**MATERIALS PROVIDED:**
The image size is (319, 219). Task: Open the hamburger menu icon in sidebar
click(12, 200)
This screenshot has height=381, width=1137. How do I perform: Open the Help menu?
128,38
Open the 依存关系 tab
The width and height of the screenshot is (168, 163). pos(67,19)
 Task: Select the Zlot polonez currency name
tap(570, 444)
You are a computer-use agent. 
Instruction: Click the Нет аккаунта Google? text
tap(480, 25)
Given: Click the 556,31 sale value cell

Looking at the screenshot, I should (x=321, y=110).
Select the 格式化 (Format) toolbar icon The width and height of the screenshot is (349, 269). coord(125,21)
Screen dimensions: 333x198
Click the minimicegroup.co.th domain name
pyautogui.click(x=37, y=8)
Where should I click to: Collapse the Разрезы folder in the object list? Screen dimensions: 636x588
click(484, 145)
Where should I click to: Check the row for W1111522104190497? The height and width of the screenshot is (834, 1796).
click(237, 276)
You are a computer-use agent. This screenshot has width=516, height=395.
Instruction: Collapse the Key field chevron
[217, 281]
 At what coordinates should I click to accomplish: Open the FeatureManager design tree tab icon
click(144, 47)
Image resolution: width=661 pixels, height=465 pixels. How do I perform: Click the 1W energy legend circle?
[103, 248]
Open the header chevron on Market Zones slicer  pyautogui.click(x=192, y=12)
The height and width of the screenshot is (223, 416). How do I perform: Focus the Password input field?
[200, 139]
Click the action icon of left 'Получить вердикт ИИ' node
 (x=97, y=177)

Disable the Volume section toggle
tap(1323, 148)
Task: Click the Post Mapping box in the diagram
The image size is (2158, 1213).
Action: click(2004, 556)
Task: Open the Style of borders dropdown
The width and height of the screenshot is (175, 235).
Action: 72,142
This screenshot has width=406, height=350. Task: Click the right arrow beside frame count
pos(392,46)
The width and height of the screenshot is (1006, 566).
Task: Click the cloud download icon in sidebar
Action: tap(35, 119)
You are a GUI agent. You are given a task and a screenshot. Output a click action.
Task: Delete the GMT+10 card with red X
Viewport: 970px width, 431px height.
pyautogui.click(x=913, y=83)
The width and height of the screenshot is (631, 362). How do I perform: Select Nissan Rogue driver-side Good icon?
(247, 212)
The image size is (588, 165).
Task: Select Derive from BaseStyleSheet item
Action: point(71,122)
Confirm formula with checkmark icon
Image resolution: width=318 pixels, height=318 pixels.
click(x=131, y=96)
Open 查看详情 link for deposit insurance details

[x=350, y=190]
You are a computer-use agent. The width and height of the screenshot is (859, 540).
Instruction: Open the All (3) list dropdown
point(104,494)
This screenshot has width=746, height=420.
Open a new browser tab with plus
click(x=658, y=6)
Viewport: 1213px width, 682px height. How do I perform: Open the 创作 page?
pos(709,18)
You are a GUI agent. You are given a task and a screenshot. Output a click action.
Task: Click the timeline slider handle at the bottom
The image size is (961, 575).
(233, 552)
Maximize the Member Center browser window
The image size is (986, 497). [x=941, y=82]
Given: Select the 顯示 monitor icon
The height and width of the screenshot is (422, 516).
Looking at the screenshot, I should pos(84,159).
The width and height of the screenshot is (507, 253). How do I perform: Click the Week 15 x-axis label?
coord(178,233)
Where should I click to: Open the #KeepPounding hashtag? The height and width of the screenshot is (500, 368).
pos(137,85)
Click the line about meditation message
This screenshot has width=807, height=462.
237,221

**EXERCISE BRIEF:**
Render all of the material above as a numbered list, omitting blank lines.

**WRITTEN RESPONSE:**
1. The image size is (319, 219). Task: Open the hamburger menu icon in sidebar
2. click(12, 200)
3. This screenshot has height=381, width=1137. How do I perform: Open the Help menu?
4. 128,38
5. Open the 依存关系 tab
6. The width and height of the screenshot is (168, 163). pos(67,19)
7.  Task: Select the Zlot polonez currency name
8. tap(570, 444)
9. You are a computer-use agent. 
10. Instruction: Click the Нет аккаунта Google? text
11. tap(480, 25)
12. Given: Click the 556,31 sale value cell
13. Looking at the screenshot, I should (x=321, y=110).
14. Select the 格式化 (Format) toolbar icon The width and height of the screenshot is (349, 269). coord(125,21)
15. Screen dimensions: 333x198
16. Click the minimicegroup.co.th domain name
17. pyautogui.click(x=37, y=8)
18. Where should I click to: Collapse the Разрезы folder in the object list? Screen dimensions: 636x588
19. click(484, 145)
20. Where should I click to: Check the row for W1111522104190497? The height and width of the screenshot is (834, 1796).
21. click(237, 276)
22. You are a computer-use agent. This screenshot has width=516, height=395.
23. Instruction: Collapse the Key field chevron
24. [217, 281]
25.  At what coordinates should I click to accomplish: Open the FeatureManager design tree tab icon
26. click(144, 47)
27. Image resolution: width=661 pixels, height=465 pixels. How do I perform: Click the 1W energy legend circle?
28. [103, 248]
29. Open the header chevron on Market Zones slicer  pyautogui.click(x=192, y=12)
30. The height and width of the screenshot is (223, 416). How do I perform: Focus the Password input field?
31. [200, 139]
32. Click the action icon of left 'Получить вердикт ИИ' node
33.  (x=97, y=177)
34. Disable the Volume section toggle
35. tap(1323, 148)
36. Task: Click the Post Mapping box in the diagram
37. The image size is (2158, 1213).
38. Action: click(2004, 556)
39. Task: Open the Style of borders dropdown
40. The width and height of the screenshot is (175, 235).
41. Action: 72,142
42. This screenshot has width=406, height=350. Task: Click the right arrow beside frame count
43. pos(392,46)
44. The width and height of the screenshot is (1006, 566).
45. Task: Click the cloud download icon in sidebar
46. Action: tap(35, 119)
47. You are a GUI agent. You are given a task and a screenshot. Output a click action.
48. Task: Delete the GMT+10 card with red X
49. Viewport: 970px width, 431px height.
50. pyautogui.click(x=913, y=83)
51. The width and height of the screenshot is (631, 362). How do I perform: Select Nissan Rogue driver-side Good icon?
52. (247, 212)
53. The image size is (588, 165).
54. Task: Select Derive from BaseStyleSheet item
55. Action: point(71,122)
56. Confirm formula with checkmark icon
57. Image resolution: width=318 pixels, height=318 pixels.
58. click(x=131, y=96)
59. Open 查看详情 link for deposit insurance details
60. [x=350, y=190]
61. You are a computer-use agent. The width and height of the screenshot is (859, 540).
62. Instruction: Open the All (3) list dropdown
63. point(104,494)
64. This screenshot has width=746, height=420.
65. Open a new browser tab with plus
66. click(x=658, y=6)
67. Viewport: 1213px width, 682px height. How do I perform: Open the 创作 page?
68. pos(709,18)
69. You are a GUI agent. You are given a task and a screenshot. Output a click action.
70. Task: Click the timeline slider handle at the bottom
71. The image size is (961, 575).
72. (233, 552)
73. Maximize the Member Center browser window
74. The image size is (986, 497). [x=941, y=82]
75. Given: Select the 顯示 monitor icon
76. The height and width of the screenshot is (422, 516).
77. Looking at the screenshot, I should pos(84,159).
78. The width and height of the screenshot is (507, 253). How do I perform: Click the Week 15 x-axis label?
79. coord(178,233)
80. Where should I click to: Open the #KeepPounding hashtag? The height and width of the screenshot is (500, 368).
81. pos(137,85)
82. Click the line about meditation message
83. This screenshot has width=807, height=462.
84. 237,221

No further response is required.